Aim of the task »
Retype each entry exactly as written, and keep the pictures out of the copy.

Data to examine »
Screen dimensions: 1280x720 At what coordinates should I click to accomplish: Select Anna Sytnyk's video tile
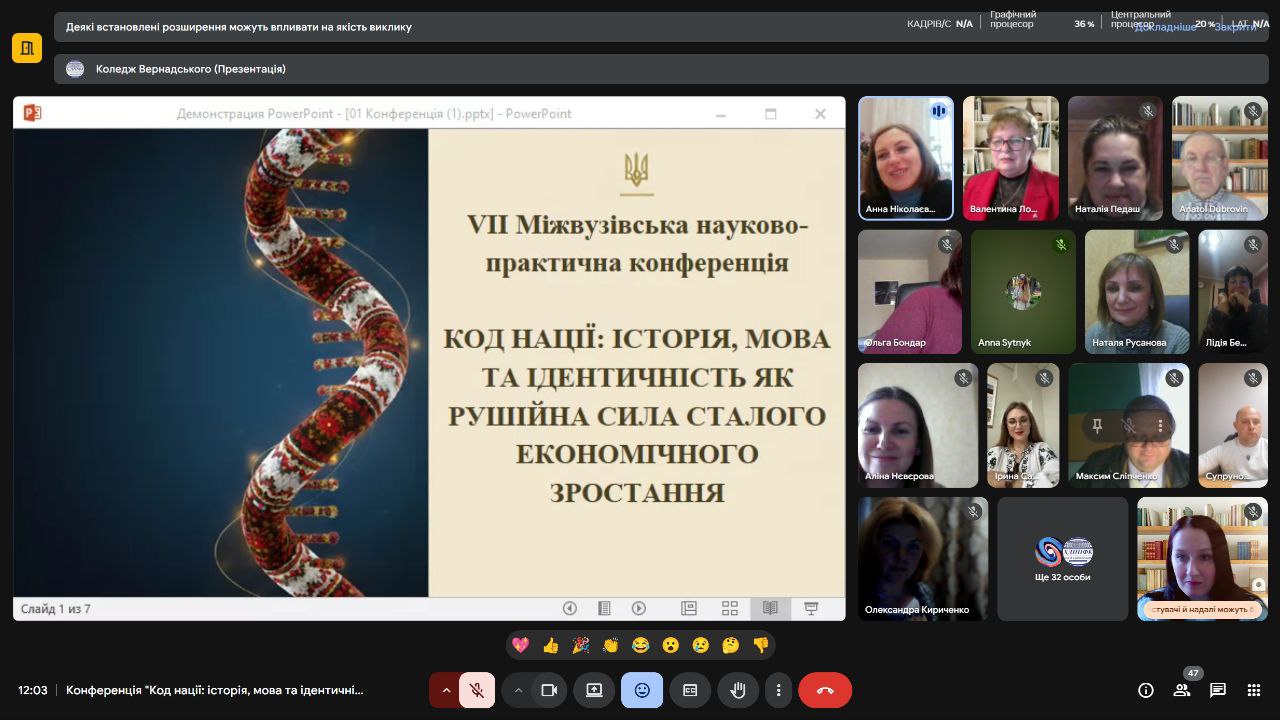1022,292
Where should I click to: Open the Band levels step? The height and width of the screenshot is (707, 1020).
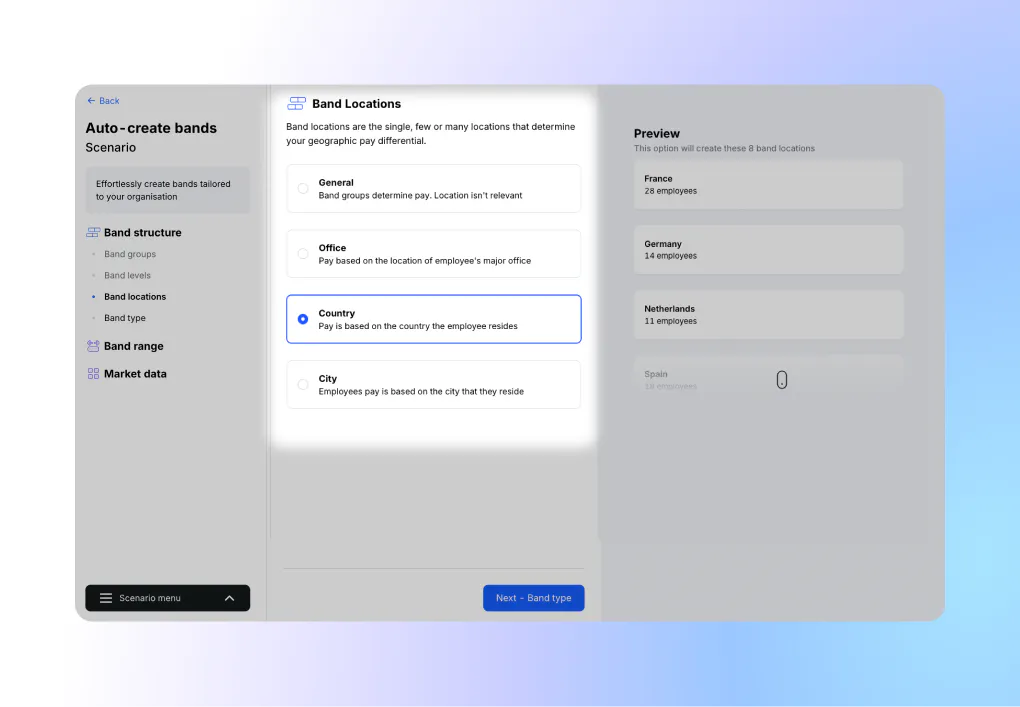pyautogui.click(x=127, y=276)
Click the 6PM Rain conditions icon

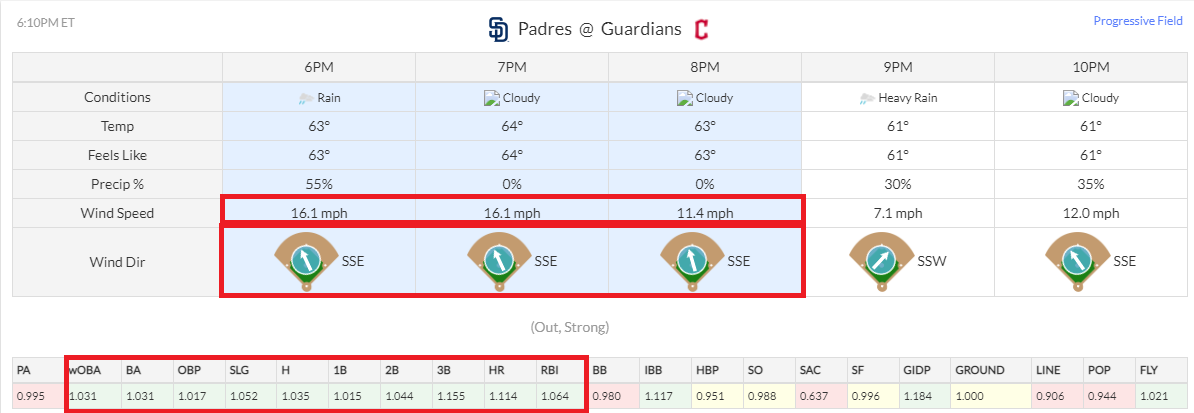[x=304, y=99]
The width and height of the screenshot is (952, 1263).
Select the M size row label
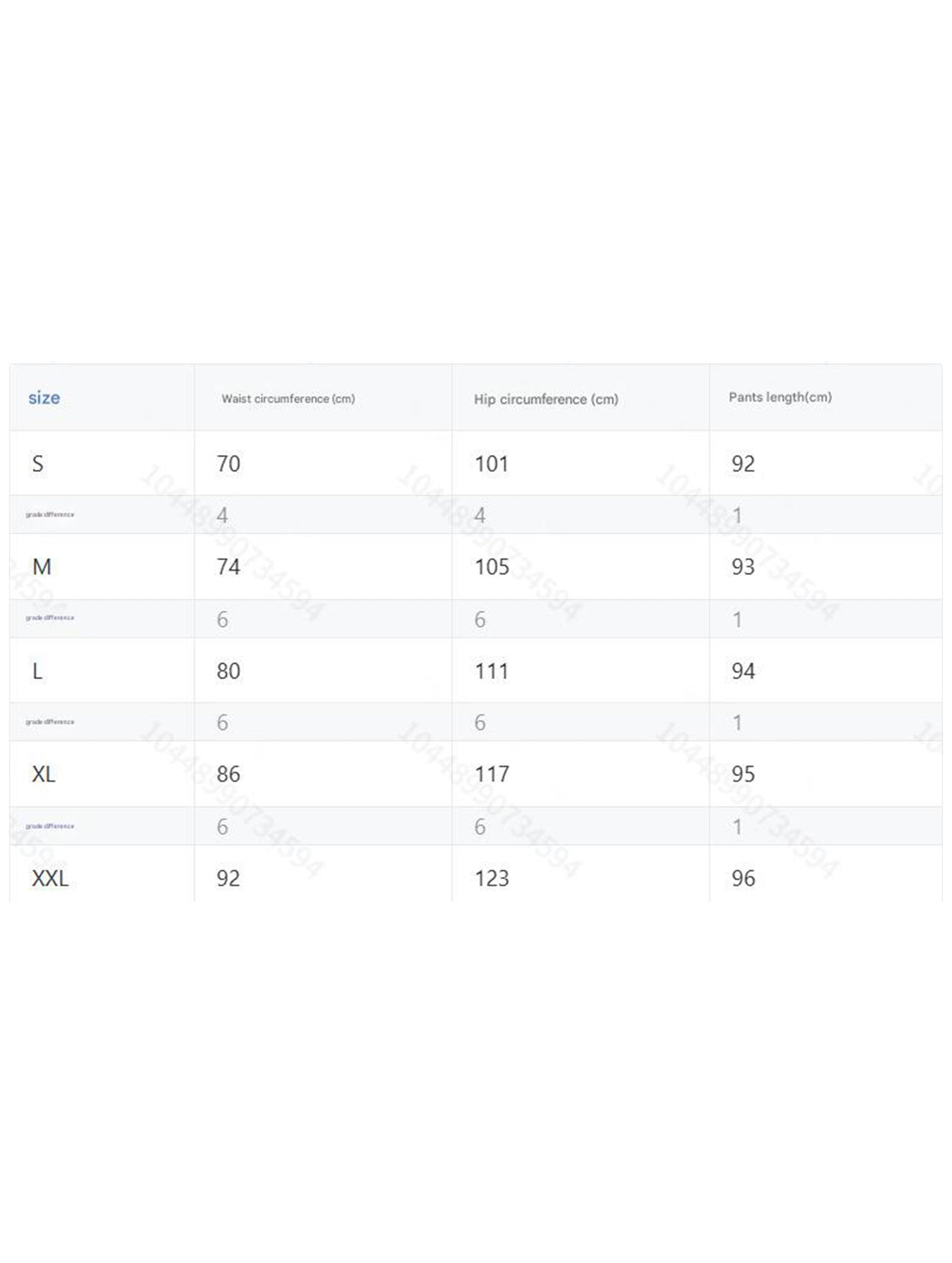coord(42,567)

Response to the task »
Screen dimensions: 1280x720 At what coordinates should I click to accomplish: Select Anna Sytnyk's video tile
1022,292
Where should I click to: Open the Band levels step? The height and width of the screenshot is (707, 1020).
pyautogui.click(x=127, y=276)
Click the 6PM Rain conditions icon

[x=304, y=99]
The width and height of the screenshot is (952, 1263).
Select the M size row label
coord(42,567)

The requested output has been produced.